Half-Life 2 is not the greatest game ever made. It is, however, worth playing if you're a fan of the FPS.

User Rating: 8 | Half-Life 2 PC
Half-Life 2 is considered by many people to be the greatest PC game - read "PC game", not "PC FPS" - ever released. After giving it two play-throughs I can easily say it is certainly not the product it's being hyped up to be by critics and fans; I have a multitude of gripes about this game I'll cover later. However, Half-Life 2 still packs plenty of exhilarating moments, and in the end is worth checking out if you're a fan of FPS games.

In HL2, you play as Gordon Freeman, a former researcher at the top secret research facility Black Mesa turned freedom fighter when brought into a post-apocalyptic world ruled by aliens known as the Combine. The Combine's goal is simple: gradually assimilate humanity into a mass of slaves that can do nothing but work for the combine. Though the kind of alien ruling over Earth plot has been done before, Half-Life 2's world and story is done correctly and believably unlike contemporaries such as Battlefield Earth (a really bad B-movie/Scientology ad with John Travolta), Doom 2, and Halo 3.

That brings us to the game's next big strength, and that is it's environment. Although the game came out late 2004, the Source engine still looks great in 2008. And the best part; it's optimized very well, unlike Doom 3's engine which can slow to a crawl whenever there is smoke on modern machines. The world around you looks crisp, detailed, and ultimately very believable. The only thing missing that would make it truly immersive is fluent sound to correlate with the well-constructed environments.

Now onto the game's problems. First and foremost, the gameplay. Though the last third of the game is exciting and is packed with superb moments (running with a fully-charged gravity gun at a mass of soldiers is just plain awesome), the rest of the game feels lacking when compared to contemporaries Doom, Quake, Call of Duty 4, and even (dare I say it) the Halo series. The driving sequences that plague a good fourth of the game are repetitive, bland, and simply not fun, especially when fighting an endless horde of easy to beat antlions. And the "puzzles" that come in occasionally during the first third of the game are a joke, consisting of find-the-switch exercises that simply interrupt the pace of the game and do little else.
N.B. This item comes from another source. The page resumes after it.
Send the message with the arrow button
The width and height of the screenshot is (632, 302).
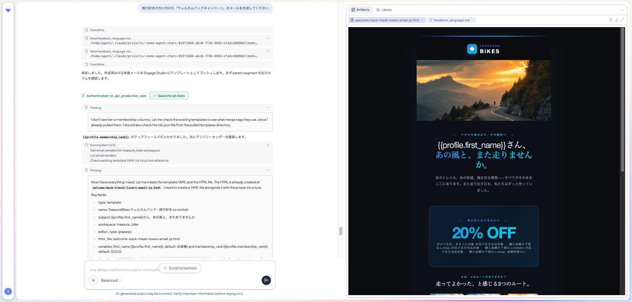click(266, 280)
That's not to say Half-Life 2 is a bad game in any means; it's often just not as engaging as other shooters. However, the last third of the game from Nova Prospekt onward is truly great. Often you fight masses of police and giant walkers with your makeshift weapons during this third, and the action never really stops. And although the rest of the game isn't nearly as engaging, it still offers up a nice world to immerse yourself into, particularly during the first third of the game when the Combine police are trying to capture you, and although you fight a handful of police with a couple of weapons during this part, there isn't a point in the game where you're not feeling like Gordon Freeman, the last free man on Earth.

In the end, Half-Life 2 has enough noticeable problems that more than keeps it from being the greatest game ever made. It does, however, offer plenty of engaging moments, particularly during the end of the game, along with a superbly crafted environment that makes it worth picking up if you're a fan of the FPS.